Is there a better example than The Oatmeal? Penned by Matthew Inman, The Oatmeal taps in to the public frequency with sketches that satirize popular culture—and inevitably end up slapped across our Facebook walls. One look at popular posts such as “What it’s like to own an Apple product,” and “How a web design goes straight to hell,” and it’s clear that Inman is a master of poking fun.

Inman hasn’t even confined himself to a single industry! 20 million page views per month say it all. The hits don’t lie. Laughter sells.

Regular well-crafted content that stirs a smile, or better yet a laugh, is tough to write. It demands a voice that is both powerful and authentic.

Whether it’s satire, sarcasm or slapstick brilliance, very few writers have the ability to pull off humour and make it work. Perhaps more importantly, a bad writer who walks the fine line and tumbles is likely to ruin his reputation in doing so. Badly timed humour ranks up there with our wannabe expert in the cringe worthy stakes.

I strongly recommend you avoid becoming the industry fun-poker unless you have a razor-sharp wit and a thick skin (others will be quick to take aim at you).

On the flip side, those who are talented and skilled at poking fun in their industry make for some of the most entertaining reads in the blogosphere. If you have the talent, you will make a name for yourself quickly.

The average industry joe

Don’t make the mistake of assuming that all successful bloggers adopt expert or aspirational status. Often the messages that touch us most dearly are those penned by the Average Joe.

If you can pinpoint the archetypal reader in your market, you can then turn your blog in to an ode to that character’s hopes, concerns and dreams. By doing so, you will leverage the power of being “one of the people.” You need only look to every presidential race in history to see what lengths politicians will go to in pursuit of the “man of the people” tag. It’s worth its weight in gold.

As much as we enjoy being sucked in to the leader-to-many relationship that guru bloggers thrive by, we are just as susceptible to those who do a fantastic job of branding themselves as voices of the crowd.

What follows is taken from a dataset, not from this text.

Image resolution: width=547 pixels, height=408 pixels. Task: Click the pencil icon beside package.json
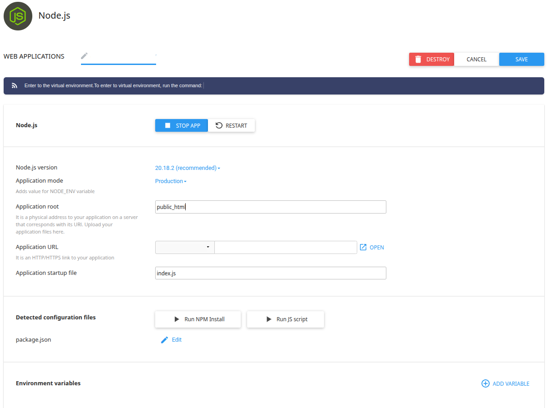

Do you remember the controversial flurry of “fake blogs” two years ago where marketers would write user-submitted tales of “how I dropped 30lbs in 4 weeks“, or “how I make $497/hour working from home“?

These blogs, scandalous as they were, tapped into a timeless psychological flaw where we place more value in what people just like us are saying. It means more when it comes from somebody who lives across the street, than it does from an expert who we share no common ground with.

I’m not suggesting you adopt a voice of outright deceit. But remember that there’s only one thing more inspiring than the rags-to-riches tale of an Internet stranger, and that’s the rags-to-riches tale of an Internet stranger who looks, acts, and thinks just like yourself.

There is an entire industry built around the concept of Work At Home Moms that stands as testament to how “ordinary” you can be while still speaking for a huge and significant crowd. The most successful WAHM bloggers are famous not because they set out to change the world, but because they relate to a huge number of readers and provide inspiration for everyday living.

You don’t need to be spectacular to be widely read. Spectacularly engaging will do.

One particular word of advice that will fare you well: those who can put in to elegant words what their peers can only feel intuitively in their heads will always inspire and captivate. If you possess this gift, use it. Let your blog become the voice of expression that readers can link to and say, “I agree with that guy.”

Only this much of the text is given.